[Stored data entries]

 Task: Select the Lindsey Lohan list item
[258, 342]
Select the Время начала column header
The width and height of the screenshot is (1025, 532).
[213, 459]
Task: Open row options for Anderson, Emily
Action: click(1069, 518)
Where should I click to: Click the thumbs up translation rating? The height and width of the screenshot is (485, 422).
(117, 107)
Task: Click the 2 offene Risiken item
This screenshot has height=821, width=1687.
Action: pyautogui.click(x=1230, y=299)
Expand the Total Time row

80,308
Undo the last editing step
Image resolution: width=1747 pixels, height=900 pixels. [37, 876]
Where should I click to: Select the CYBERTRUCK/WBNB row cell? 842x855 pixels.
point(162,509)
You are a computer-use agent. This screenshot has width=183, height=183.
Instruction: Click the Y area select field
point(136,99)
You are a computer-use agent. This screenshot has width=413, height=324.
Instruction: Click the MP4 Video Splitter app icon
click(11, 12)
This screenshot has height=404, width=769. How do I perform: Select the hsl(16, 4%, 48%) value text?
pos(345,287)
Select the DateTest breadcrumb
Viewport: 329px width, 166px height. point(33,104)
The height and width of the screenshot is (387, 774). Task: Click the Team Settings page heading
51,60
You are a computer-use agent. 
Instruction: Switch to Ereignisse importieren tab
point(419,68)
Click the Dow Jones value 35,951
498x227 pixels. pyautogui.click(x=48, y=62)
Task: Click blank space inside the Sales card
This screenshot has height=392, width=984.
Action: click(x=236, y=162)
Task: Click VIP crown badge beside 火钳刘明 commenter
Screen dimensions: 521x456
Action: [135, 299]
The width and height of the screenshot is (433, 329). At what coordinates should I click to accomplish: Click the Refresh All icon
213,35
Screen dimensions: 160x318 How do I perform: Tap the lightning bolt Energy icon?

=== Required work ===
If a line in the data above contains "computer", return that line.

=== Exercise output ===
You are a computer-use agent. This screenshot has width=183, height=183.
You are a computer-use agent. This screenshot has width=413, height=324.
You are a computer-use agent. 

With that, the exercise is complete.